Look in the material below for the line holding "[Share on Facebook". Set it down exactly, with each later line up to and including the line holding "PRODUCT DESCRIPTION (322, 246)".
◆ ◆ ◆ ◆ ◆ ◆ ◆
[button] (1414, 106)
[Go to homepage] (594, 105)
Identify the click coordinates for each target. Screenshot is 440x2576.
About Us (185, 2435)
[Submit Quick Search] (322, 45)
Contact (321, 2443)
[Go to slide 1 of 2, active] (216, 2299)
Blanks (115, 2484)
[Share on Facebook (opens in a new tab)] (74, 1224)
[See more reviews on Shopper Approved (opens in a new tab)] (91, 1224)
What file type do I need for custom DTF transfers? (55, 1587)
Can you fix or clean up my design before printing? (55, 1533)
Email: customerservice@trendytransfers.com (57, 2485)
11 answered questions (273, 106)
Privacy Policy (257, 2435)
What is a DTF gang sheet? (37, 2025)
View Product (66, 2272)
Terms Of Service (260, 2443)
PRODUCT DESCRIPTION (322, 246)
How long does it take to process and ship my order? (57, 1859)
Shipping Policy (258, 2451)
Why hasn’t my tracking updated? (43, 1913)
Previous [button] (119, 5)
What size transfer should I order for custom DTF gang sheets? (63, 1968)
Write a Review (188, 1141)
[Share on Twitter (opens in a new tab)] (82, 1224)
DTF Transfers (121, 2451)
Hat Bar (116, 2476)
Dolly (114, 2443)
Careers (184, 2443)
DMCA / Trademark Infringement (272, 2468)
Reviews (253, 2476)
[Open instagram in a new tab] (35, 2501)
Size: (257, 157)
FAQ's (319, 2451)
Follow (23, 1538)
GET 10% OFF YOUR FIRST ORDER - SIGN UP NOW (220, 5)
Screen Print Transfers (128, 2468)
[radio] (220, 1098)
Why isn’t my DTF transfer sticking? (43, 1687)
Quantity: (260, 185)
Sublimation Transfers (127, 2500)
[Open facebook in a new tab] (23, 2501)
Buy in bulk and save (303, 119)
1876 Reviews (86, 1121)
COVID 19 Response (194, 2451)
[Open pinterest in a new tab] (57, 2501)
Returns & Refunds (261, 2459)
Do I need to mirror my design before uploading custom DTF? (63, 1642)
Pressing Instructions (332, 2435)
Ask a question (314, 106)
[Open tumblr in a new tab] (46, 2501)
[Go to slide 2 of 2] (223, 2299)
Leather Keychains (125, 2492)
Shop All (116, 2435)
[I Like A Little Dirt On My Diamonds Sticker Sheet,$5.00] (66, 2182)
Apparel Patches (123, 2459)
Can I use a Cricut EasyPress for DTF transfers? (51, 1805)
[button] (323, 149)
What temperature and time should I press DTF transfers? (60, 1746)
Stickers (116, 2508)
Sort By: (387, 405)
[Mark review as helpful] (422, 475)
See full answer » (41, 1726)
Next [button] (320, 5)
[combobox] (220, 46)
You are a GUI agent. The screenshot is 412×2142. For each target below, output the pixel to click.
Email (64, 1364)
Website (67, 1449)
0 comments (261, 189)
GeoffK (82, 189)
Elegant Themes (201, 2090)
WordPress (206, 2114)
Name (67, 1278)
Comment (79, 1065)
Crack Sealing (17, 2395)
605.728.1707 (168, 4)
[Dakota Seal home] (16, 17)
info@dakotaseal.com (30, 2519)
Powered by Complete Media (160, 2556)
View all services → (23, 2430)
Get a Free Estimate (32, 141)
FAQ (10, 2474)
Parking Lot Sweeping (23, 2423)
◆ ◆ ◆ ◆ ◆ ◆ ◆
→ Exercise output:
[Share on Facebook (opens in a new tab)] (74, 1224)
[See more reviews on Shopper Approved (opens in a new tab)] (91, 1224)
What file type do I need for custom DTF transfers? (55, 1587)
Can you fix or clean up my design before printing? (55, 1533)
Email: customerservice@trendytransfers.com (57, 2485)
11 answered questions (273, 106)
Privacy Policy (257, 2435)
What is a DTF gang sheet? (37, 2025)
View Product (66, 2272)
Terms Of Service (260, 2443)
PRODUCT DESCRIPTION (322, 246)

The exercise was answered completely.